THE PROBLEM: The answer must consist of every line in the data below that holds the word "logo".

'''

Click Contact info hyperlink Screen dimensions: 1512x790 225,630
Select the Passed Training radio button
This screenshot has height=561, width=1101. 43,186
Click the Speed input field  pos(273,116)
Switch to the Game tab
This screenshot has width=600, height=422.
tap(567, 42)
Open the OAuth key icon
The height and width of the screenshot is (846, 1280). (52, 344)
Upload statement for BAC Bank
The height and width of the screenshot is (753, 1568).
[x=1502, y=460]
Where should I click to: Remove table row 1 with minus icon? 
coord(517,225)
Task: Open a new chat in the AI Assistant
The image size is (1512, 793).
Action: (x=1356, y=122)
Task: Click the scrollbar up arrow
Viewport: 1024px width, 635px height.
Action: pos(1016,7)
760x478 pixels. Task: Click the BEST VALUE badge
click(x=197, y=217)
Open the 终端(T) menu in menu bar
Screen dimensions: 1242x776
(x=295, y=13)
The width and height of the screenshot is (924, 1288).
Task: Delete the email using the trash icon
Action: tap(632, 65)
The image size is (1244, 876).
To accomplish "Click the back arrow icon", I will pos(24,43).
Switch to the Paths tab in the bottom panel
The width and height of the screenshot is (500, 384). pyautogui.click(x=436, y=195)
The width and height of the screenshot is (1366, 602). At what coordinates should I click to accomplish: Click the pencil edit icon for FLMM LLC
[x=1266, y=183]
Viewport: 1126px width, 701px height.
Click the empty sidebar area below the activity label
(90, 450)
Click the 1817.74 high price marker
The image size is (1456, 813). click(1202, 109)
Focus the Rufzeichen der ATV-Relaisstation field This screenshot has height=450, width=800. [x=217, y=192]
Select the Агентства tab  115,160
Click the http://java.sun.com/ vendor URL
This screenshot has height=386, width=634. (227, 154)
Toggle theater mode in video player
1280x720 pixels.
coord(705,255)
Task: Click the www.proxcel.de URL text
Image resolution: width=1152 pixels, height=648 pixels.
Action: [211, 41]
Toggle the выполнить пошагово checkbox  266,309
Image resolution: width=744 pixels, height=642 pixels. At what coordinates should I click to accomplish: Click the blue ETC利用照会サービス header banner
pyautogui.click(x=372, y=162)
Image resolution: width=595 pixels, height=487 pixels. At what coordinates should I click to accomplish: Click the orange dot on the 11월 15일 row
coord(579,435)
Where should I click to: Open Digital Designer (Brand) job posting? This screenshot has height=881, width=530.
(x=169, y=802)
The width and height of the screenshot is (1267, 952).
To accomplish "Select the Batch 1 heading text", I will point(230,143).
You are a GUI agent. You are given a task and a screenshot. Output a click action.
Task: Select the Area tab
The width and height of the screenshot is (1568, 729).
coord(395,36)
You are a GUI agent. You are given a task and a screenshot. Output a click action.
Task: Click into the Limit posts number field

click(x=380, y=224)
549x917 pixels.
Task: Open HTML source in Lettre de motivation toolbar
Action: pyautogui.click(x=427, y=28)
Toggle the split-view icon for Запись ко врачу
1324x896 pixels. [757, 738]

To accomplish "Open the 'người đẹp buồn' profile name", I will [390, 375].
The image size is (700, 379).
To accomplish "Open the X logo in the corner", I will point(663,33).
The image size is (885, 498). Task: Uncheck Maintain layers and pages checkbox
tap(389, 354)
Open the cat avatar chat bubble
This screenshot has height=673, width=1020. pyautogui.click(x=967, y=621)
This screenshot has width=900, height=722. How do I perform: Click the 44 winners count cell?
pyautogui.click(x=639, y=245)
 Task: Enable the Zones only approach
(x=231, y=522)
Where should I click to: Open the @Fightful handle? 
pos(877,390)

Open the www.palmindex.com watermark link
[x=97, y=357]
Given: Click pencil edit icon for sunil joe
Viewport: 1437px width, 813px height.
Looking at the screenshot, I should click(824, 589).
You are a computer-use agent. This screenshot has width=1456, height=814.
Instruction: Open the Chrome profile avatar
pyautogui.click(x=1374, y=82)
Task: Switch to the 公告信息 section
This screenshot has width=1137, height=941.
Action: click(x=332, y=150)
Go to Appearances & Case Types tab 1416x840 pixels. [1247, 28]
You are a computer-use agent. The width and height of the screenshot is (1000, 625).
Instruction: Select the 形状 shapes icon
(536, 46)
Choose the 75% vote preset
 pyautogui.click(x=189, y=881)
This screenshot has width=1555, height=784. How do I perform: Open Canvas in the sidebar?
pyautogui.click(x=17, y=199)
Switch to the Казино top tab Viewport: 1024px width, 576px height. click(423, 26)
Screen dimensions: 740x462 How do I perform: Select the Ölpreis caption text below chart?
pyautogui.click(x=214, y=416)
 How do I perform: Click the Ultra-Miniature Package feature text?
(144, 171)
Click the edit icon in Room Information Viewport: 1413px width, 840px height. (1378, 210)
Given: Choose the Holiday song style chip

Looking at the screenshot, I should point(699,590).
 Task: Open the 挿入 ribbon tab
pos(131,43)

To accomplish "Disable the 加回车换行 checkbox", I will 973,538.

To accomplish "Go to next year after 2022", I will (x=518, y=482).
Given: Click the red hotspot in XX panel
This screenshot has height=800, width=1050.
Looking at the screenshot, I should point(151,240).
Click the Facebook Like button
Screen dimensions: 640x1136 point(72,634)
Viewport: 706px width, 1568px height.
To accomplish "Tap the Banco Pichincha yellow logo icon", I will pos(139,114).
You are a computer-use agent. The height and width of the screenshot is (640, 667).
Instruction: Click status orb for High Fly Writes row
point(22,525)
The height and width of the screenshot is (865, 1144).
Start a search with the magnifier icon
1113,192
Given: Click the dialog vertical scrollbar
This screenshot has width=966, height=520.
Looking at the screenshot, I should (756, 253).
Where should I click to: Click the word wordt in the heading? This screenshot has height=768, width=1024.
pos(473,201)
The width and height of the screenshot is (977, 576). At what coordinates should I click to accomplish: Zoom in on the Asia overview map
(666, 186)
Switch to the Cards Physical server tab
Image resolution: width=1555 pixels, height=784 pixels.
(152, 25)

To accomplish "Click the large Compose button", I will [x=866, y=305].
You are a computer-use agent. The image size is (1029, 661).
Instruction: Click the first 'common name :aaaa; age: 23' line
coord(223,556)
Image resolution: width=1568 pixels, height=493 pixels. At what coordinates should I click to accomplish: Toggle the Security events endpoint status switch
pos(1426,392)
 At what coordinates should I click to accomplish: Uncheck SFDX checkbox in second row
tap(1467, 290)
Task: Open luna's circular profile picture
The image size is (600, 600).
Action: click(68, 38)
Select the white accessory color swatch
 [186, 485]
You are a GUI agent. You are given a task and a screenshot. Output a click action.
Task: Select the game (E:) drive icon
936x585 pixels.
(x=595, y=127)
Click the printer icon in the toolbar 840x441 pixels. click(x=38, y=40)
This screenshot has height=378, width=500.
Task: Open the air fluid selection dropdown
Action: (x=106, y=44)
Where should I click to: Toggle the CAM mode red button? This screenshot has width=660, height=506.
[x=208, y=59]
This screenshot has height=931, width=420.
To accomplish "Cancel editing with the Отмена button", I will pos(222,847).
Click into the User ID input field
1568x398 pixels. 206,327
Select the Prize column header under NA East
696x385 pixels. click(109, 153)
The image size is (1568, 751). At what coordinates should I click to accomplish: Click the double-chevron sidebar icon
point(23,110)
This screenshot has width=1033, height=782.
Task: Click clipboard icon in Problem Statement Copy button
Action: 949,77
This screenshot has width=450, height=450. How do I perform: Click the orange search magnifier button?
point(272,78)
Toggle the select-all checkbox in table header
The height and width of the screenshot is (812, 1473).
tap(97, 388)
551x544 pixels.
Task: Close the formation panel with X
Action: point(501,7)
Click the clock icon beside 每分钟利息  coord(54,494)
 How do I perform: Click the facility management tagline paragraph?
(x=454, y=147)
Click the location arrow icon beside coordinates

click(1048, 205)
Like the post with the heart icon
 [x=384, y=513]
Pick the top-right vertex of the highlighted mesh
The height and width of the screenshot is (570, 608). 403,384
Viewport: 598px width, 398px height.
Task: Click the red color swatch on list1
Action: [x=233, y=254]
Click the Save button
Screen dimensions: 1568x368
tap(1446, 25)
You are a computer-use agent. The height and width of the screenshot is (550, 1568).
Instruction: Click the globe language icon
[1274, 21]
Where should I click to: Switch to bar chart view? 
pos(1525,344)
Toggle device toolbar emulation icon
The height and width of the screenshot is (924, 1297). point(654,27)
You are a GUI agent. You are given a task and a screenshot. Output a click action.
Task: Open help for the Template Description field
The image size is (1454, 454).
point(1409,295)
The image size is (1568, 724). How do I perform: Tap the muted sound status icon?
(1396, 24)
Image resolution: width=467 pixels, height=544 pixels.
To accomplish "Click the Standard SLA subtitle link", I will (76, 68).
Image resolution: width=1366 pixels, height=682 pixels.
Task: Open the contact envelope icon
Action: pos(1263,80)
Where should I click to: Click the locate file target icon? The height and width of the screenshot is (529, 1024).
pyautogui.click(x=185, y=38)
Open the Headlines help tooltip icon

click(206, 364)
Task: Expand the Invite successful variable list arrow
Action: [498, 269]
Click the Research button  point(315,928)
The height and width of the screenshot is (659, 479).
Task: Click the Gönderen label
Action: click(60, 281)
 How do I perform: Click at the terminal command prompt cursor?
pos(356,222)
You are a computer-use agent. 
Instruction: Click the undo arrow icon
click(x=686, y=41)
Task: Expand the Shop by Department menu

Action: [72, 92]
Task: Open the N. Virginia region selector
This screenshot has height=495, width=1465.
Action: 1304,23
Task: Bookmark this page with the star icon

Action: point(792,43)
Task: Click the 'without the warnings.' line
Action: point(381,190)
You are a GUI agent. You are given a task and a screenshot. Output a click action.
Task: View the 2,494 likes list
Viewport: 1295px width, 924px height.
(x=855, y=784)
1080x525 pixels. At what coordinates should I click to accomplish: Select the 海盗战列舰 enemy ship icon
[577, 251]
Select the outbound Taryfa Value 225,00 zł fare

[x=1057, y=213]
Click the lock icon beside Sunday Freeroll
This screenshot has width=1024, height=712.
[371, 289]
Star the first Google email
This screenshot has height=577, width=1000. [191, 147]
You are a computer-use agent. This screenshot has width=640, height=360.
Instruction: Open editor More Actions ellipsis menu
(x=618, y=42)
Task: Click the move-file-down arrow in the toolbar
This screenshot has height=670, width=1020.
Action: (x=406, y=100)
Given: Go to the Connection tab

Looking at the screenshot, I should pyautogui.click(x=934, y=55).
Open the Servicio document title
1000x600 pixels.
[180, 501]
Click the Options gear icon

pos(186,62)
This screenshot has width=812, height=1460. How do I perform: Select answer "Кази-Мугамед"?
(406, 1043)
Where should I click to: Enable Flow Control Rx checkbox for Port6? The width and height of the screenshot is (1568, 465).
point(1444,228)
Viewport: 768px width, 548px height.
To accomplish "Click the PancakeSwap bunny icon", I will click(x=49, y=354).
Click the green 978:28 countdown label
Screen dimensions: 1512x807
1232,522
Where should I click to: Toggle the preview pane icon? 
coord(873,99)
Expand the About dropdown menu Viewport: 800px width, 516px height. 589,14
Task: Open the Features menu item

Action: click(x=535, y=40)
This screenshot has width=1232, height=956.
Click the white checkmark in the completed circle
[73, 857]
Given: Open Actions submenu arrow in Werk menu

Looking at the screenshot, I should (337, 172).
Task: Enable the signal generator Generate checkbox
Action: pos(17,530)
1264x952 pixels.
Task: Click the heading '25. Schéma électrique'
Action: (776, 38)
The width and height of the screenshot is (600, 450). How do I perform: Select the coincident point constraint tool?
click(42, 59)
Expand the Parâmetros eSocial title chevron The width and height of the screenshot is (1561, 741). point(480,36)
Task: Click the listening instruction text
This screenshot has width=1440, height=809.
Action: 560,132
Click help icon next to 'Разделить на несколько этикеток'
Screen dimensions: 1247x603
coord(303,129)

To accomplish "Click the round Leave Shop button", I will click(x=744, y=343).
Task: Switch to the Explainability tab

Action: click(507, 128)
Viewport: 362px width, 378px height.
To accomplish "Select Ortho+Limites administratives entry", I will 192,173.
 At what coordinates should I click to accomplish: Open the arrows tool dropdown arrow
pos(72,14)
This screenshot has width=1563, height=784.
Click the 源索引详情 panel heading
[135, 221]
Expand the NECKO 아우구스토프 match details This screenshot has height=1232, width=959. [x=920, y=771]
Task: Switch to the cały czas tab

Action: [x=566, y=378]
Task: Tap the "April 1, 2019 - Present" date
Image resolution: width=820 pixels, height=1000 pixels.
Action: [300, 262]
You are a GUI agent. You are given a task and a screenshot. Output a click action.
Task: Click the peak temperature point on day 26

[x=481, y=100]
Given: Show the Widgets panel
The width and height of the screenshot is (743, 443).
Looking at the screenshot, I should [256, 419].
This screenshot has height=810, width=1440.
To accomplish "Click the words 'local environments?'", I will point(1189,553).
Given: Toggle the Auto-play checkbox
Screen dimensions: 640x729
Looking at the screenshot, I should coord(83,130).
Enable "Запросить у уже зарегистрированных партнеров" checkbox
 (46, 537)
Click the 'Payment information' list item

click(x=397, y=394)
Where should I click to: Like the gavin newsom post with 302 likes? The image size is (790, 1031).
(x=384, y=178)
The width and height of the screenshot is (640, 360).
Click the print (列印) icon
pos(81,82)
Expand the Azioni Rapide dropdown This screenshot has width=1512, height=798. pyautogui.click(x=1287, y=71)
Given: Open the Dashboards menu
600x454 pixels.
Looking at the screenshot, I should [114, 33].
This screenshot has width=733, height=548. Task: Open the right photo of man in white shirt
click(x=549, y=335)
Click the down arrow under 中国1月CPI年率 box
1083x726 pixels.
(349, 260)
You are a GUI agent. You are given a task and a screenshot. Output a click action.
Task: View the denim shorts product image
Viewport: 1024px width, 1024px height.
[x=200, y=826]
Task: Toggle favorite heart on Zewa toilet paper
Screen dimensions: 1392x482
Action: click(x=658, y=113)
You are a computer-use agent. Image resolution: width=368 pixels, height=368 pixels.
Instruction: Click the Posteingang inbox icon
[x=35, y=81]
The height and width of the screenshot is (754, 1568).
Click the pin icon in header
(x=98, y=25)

'''

ANSWER TO THIS EXERCISE:
To accomplish "Open the X logo in the corner", I will point(663,33).
To accomplish "Tap the Banco Pichincha yellow logo icon", I will pos(139,114).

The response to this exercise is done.